I hope that the protesters realize that their audience is not Barack Obama, it is not Congress, it is the American people. A thousand or even ten thousand people in the streets is an impressive visual, but it will not mean a thing if they are unable to win over a large percentage of Americans. They need to be aware of how they are being perceived and counfound the agenda driven dismissals of the MSM.

I expect that when Occupy WallStreet announces their one demand, or whatever comes out of this, I won’t agree with much of it, but I hold out hope that I’m wrong. Regardless, like the Tea Party, the Occupy movement is good for America. We have been complacent too long.  A real debate over the direction we are heading, our problems and their possible solutions is long overdue.

 

Occupy Lancaster: Oct 15, 2011

October 16th, 2011 No comments

Yesterday afternoon, I decided to stop by at the OccupyLancaster site in Lancaster, PA to see for myself what was happening. To begin with, I recognize that Lancaster is a small city  and that it’s dangerous to draw conclusions of the worldwide Occupy movement from what I saw there. However, most of the themes that we’ve seen from OccupyWallStreet and other cities were present at Art Park in Lancaster yesterday.

There was a march earlier in the day with a larger crowd than the 50 or so that I found in the late afternoon. There were a dozen or so protesters holding signs up to cars passing by on Prince St, two guys banging on drums, a girl with a hula hoop, and a guy conscientiously walking around picking up trash and cigarette butts. The general atmosphere was what you would find on a fall afternoon on a college campus. I stood around for 25 minutes or so, took a brief video with my phone to capture the scene (posted below), gave a guy directions who was trying to remember where he parked, and I left. No one ever approached me, or spoke to me. I’m not very adept at walking up to strangers and starting conversations, so I didn’t initiate any interactions either.

As I was driving home, I began to think about the movement and what they appear to stand for, of course it is all very nebulous right now.
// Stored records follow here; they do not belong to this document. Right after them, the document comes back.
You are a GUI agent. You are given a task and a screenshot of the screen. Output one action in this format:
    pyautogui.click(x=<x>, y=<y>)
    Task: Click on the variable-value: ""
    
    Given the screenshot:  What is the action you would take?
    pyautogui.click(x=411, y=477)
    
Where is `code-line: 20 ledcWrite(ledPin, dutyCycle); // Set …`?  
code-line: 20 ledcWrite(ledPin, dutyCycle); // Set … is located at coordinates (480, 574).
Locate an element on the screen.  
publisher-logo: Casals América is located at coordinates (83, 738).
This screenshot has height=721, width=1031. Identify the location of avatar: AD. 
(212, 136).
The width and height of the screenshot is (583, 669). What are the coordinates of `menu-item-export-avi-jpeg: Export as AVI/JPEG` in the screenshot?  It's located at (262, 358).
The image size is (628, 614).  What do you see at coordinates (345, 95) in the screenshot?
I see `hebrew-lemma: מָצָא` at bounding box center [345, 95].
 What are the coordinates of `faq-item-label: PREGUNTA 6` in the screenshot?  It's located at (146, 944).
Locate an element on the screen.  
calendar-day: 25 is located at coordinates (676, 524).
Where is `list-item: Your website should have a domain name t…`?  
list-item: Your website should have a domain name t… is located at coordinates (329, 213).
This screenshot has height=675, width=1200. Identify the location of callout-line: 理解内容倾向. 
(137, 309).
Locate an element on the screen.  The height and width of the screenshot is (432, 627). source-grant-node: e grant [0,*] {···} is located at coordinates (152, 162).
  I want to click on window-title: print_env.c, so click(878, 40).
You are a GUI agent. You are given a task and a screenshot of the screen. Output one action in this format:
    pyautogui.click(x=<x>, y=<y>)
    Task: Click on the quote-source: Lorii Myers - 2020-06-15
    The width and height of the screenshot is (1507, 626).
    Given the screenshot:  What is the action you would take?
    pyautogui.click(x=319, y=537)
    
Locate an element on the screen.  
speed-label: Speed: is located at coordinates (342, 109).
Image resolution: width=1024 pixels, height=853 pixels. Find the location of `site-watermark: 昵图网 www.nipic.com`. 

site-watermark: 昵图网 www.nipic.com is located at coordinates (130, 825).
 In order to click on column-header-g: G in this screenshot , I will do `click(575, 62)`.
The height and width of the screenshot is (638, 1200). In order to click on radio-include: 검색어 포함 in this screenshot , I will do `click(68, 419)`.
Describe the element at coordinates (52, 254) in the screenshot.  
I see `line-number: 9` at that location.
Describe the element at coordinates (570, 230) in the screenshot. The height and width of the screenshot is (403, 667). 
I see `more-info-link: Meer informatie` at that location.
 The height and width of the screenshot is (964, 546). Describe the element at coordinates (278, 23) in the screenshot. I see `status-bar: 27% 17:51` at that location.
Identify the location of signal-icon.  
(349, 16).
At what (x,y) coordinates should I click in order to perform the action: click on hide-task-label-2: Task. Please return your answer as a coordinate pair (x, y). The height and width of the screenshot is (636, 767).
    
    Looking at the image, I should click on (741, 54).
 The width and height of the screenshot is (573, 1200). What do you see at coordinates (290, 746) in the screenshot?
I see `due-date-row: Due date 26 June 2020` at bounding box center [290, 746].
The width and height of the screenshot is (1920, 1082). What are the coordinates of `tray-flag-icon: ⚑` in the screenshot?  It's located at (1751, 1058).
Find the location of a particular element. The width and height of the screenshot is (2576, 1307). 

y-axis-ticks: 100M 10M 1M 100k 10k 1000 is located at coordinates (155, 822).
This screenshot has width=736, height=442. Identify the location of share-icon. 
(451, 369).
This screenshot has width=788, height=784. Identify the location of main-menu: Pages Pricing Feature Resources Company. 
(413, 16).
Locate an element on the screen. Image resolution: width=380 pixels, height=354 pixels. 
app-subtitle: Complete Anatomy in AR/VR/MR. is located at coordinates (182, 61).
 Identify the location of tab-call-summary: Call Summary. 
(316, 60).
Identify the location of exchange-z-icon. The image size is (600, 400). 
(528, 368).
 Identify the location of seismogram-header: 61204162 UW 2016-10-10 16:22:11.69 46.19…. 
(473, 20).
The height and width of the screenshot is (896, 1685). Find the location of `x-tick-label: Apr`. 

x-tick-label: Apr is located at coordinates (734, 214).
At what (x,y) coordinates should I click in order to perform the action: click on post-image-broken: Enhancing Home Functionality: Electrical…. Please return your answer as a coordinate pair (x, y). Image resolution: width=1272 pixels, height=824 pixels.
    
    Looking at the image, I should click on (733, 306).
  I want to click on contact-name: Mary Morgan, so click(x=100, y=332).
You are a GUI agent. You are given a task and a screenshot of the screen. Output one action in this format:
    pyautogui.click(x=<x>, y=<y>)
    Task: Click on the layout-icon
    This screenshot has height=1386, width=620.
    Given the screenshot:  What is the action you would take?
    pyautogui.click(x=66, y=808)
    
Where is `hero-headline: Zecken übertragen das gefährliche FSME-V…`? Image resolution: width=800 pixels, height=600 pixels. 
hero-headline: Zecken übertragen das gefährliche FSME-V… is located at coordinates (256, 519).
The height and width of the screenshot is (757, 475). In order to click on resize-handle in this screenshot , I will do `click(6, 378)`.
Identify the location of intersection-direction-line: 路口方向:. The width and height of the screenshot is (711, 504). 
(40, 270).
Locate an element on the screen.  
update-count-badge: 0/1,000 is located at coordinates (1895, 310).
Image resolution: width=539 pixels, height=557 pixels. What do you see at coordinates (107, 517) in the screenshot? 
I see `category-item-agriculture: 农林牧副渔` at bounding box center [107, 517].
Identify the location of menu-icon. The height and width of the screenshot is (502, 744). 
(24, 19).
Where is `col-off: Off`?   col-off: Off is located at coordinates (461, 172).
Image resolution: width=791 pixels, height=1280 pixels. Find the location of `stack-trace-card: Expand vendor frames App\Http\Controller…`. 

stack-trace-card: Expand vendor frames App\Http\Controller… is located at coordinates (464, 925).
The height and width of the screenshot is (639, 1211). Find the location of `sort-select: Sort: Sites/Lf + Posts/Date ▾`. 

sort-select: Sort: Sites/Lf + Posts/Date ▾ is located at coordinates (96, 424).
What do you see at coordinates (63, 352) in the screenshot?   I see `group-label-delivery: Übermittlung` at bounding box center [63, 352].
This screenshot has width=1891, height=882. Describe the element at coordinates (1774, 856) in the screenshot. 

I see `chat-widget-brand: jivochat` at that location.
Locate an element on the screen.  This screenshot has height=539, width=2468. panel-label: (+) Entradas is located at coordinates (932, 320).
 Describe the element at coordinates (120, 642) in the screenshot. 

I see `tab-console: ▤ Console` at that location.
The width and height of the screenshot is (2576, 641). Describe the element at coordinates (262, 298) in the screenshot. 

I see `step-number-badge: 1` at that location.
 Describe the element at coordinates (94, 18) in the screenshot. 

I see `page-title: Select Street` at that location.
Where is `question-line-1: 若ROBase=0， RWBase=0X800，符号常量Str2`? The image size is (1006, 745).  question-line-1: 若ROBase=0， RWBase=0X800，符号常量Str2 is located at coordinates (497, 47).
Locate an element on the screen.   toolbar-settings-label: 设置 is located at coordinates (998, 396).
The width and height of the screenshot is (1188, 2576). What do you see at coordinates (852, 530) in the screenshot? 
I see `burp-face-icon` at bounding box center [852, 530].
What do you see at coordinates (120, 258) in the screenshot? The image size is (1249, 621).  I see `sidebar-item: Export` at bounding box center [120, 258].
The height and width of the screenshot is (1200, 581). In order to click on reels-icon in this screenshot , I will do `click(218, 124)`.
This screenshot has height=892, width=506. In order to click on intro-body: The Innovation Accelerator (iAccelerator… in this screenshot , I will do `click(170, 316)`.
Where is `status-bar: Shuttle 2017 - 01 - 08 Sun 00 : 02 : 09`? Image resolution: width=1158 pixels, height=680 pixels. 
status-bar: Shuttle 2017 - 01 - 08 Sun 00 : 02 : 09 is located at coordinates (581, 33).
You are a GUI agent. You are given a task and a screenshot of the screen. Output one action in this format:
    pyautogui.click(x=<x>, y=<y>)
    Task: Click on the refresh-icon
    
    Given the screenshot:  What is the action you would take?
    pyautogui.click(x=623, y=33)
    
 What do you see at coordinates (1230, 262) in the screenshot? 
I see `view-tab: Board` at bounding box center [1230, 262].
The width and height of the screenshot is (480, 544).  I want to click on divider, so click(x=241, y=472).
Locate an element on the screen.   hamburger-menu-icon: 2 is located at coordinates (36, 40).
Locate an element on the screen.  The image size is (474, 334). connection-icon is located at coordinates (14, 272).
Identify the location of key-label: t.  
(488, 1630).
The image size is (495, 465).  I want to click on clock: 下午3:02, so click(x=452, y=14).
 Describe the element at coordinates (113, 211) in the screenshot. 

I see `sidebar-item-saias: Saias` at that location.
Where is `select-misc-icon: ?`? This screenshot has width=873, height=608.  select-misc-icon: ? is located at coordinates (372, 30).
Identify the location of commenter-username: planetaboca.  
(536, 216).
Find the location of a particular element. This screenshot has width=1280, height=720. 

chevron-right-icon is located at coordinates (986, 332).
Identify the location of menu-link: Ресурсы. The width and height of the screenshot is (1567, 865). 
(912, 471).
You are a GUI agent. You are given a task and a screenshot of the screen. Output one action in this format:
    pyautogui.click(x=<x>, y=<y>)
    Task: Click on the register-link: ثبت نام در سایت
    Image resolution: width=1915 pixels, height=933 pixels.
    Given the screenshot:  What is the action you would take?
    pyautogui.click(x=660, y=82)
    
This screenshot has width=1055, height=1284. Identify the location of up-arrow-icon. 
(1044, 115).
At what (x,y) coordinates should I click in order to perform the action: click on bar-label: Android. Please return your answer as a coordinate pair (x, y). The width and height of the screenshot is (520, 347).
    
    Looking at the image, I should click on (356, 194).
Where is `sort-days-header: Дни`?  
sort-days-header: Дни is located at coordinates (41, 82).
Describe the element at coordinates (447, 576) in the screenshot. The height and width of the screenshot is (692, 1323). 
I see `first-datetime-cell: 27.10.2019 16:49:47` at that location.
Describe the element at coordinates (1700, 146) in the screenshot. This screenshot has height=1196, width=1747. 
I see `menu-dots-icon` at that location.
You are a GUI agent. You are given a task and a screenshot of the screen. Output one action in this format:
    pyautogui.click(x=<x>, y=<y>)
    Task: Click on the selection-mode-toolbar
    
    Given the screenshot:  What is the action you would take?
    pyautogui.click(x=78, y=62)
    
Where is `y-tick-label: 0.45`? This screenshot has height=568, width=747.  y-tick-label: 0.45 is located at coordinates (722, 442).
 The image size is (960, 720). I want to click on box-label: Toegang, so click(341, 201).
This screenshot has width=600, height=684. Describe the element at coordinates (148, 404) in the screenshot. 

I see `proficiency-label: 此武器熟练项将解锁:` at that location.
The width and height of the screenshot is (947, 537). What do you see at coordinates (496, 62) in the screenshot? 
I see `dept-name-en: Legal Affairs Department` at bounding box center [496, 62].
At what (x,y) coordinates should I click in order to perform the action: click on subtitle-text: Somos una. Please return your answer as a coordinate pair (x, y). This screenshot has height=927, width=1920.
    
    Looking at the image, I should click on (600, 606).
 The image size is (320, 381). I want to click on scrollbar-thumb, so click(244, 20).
Corporations appear to be the main villian, and two of the more common complaints from the protesters are about corporate bailouts along with corporate personhood and the Citizens United Supreme Court decision, in short crony capitalism. This angle is the movement’s best tool for mass appeal. Across the political spectrum, the American public despise the bailouts and the corruption of politics.  What the Occupiers (is that what we’re calling them?)  fail to understand is that the evil at the root of these problems is government. We have allowed government to accumulate an astonishing amount of power, and that power creates the current environment of corruption, it is not a solution for it. It is self-defeating to argue for less corporate influence in politics while simultaneously advocating more regulatory power for the federal government.

Like the Tea Party, it looks like the Occupy movement has legitimate grievances shared by many Americans, but they haven’t yet developed any practical proposals to address those grievances. Until they recognize the real cause of the corruption, they won’t have a prayer of effecting the kind of change they seek.